A Story About My Hair


I started thinking about my hair when I was 10 years old. I remember watching movies like Labyrinth, The Legend of Billie Jean and Madonna’s Who’s That Girl. I remember seeing clips of Jennie Garth as Kelly Taylor on 90210, even though we didn’t watch that show (my family opted for shows like Twin Peaks and Star Trek: The Next Generation and our favorite soap opera, recorded daily on our VCR, All My Children, accompanied by meals of Rice-A-Roni). Anyway, I remember seeing Jennie Garth and feeling this pain in the pit of my stomach – a sharp awareness that I didn’t look anything like her – and that that was a bad thing.

I remember feeling a sense of urgency to remedy this situation of not looking like Jennie Garth. I marched straight to the bathroom of our 1980s suburban home and staring at my dirty dishwater blonde hair – crazy curls, frizz, and uneven blunt bangs. I searched the cabinets for anything that would make me look like Jennie Garth, Madonna, Billie Jean, or even David Bowie. I remember feeling completely clueless but totally determined.

Fast forward 20 years. Over two decades I had run the gamut of hair styles. From a Michelle Williams pixie to a jet black David Bowie shag – and everything in between. I had employed an army of bleach, toner, stylists, straighteners, and curling irons to transform me into anything I wanted to be. At 30 years old my hair and I were finally in this place of “blonde” and “pretty” and “respectable” and on some days “hot”. But I wanted more. I wanted to be Sarah Jessica Parker. With the same sense of urgency I felt to be Jennie Garth, I found myself scouring YouTube for hair tutorials to figure out how I could look just like Carrie Bradshaw at her most refined self. That was seven months ago.

After a couple hours and countless videos of gorgeous Asian girls showing me how to transform my hair into that of SJP, I walked into my little 1920s bathroom and plugged in my best curling iron and my heavy duty hair dryer. I risked blowing a fuse but I didn’t care. I gave myself a good close look in the mirror and once again felt completely clueless but totally determined. And with that, instead of grabbing for the hot curling iron, I grabbed a .5″ section of hair behind my ear and starting twisting and ripping it until it formed a knotty dread. I felt the opposite of hopeless. I felt completely and totally liberated. And now I feel like Kathleen.

  1. i have mad respect for dreads and have always thought they were underappreciated.

    what do you say to people who are all, “EWW GROSS, THAT’S NASTY” about dreads?

  2. FierySkullDiaries – I never get that response! People are super friendly and if anything they’re a fun ice breaker to start conversation.

  3. Eugenia

    I am pretty sure I saw you at Blue 7 yesterday! I saw your hair from afar and thought, “That totally looks like Kathleen!” But I was too chicken to say hi :/ But your hair is absolutely beautiful!

  4. Jenna E

    oooooh I likey, looks so good on you

  5. I’m excited about the next move when you shave it all off 🙂 Like the dreads, though.

  6. Francine

    awww Minnie Mouse! 😉 Your confidence shines through, you’re rocking the dreads.

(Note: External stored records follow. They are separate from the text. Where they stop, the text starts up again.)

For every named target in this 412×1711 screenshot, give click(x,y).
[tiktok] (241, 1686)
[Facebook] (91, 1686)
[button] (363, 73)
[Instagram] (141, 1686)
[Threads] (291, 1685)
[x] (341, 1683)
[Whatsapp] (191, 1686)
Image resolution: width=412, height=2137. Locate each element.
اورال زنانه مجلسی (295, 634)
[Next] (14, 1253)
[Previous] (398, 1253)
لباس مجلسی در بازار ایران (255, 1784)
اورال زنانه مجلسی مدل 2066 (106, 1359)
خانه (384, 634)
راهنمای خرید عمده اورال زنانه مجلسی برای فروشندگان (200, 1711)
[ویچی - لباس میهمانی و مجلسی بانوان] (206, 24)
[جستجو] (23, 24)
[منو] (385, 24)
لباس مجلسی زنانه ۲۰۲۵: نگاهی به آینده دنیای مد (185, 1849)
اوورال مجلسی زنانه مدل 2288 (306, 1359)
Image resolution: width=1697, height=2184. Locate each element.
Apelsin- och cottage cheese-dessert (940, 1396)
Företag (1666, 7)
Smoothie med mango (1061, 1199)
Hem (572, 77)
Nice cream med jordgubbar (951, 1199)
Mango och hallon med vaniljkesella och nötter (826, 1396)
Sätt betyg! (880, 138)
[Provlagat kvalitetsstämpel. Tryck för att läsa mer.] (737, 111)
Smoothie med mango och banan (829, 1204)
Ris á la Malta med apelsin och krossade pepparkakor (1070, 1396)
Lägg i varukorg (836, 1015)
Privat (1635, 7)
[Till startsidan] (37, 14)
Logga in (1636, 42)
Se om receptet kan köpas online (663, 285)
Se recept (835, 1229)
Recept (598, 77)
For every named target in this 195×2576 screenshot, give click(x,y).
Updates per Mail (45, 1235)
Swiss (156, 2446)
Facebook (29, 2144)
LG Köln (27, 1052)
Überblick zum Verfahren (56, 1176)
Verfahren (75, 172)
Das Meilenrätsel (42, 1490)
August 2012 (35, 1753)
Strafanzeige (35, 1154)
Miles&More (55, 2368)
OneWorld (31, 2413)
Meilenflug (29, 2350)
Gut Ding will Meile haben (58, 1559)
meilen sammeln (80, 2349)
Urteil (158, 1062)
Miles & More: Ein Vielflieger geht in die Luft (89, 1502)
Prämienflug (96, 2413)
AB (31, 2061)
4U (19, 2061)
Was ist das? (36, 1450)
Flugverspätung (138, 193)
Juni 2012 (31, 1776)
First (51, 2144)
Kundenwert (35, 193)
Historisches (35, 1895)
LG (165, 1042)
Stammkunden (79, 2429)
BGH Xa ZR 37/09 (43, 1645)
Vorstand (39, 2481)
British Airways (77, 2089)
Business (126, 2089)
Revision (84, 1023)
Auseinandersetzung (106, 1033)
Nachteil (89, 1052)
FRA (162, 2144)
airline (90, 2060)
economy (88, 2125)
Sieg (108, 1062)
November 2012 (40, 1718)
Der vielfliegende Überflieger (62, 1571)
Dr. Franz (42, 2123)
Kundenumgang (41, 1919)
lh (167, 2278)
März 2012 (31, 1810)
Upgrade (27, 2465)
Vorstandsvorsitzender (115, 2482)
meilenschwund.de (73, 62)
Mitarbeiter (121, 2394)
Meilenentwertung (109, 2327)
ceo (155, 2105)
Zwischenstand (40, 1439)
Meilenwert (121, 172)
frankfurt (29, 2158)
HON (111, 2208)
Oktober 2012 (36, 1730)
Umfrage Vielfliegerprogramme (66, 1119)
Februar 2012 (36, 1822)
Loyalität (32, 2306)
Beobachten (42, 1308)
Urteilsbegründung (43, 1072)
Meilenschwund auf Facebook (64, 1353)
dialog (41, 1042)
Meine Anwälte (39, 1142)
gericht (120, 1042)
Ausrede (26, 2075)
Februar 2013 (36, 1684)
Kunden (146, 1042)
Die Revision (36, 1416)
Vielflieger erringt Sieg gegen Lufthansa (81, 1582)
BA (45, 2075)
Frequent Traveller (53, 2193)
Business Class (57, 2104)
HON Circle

  7. This is an interesting post- I think most of us has gone through this stage in their lives. I can say i do feel im me once i decided to accept my hair for what it is n step outside my comfort zone.

    I wonder what new hairstyle you’ll try next.

  8. I love this story. I definitely went through those same frustrations for most of my life. Turns out the solution was to just cut it all off! And it feels great.

  9. Eugenia – That was me! You should’ve said hello!

    Jenna E – XO

    Laura – I don’t know… I think this is a look I might actually keep for a while. 😉 Merry Christmas to you and yours!

    Francine – YES! I wear my “Minnie ears” when I think the world needs a little more cheer.

    Treciä – Yes… I think for sure our connection (or disconnection) to our hair and outward expression is something a lot of us can relate to.

    Cheryl – My answer for many years was to cut it all off. It’s weird how much old energy you can carry in your hair – I always feel so light (physically and emotionally) when I chop it all off.

  10. i can see the sjp thing on you! (i know that such a wrong comment in light of this post, but it’s true.)

    i’m the opposite. i never paid much attention to my hair at all growing up. always the same thing… a trim every now and again by some discount hair place and… that was it. sometime in my mid-twenties i actually started using a mirror. not kidding.

  11. I am just now reading this, but I need you to know that I was also raised on All My Children, which probably means we understand each other better than we can even imagine.

  12. Kristin! GET OUT. So in my 5th grade school portraits I’m wearing a side pony and a SIGNED Trevor Dillon tie. I swear to god.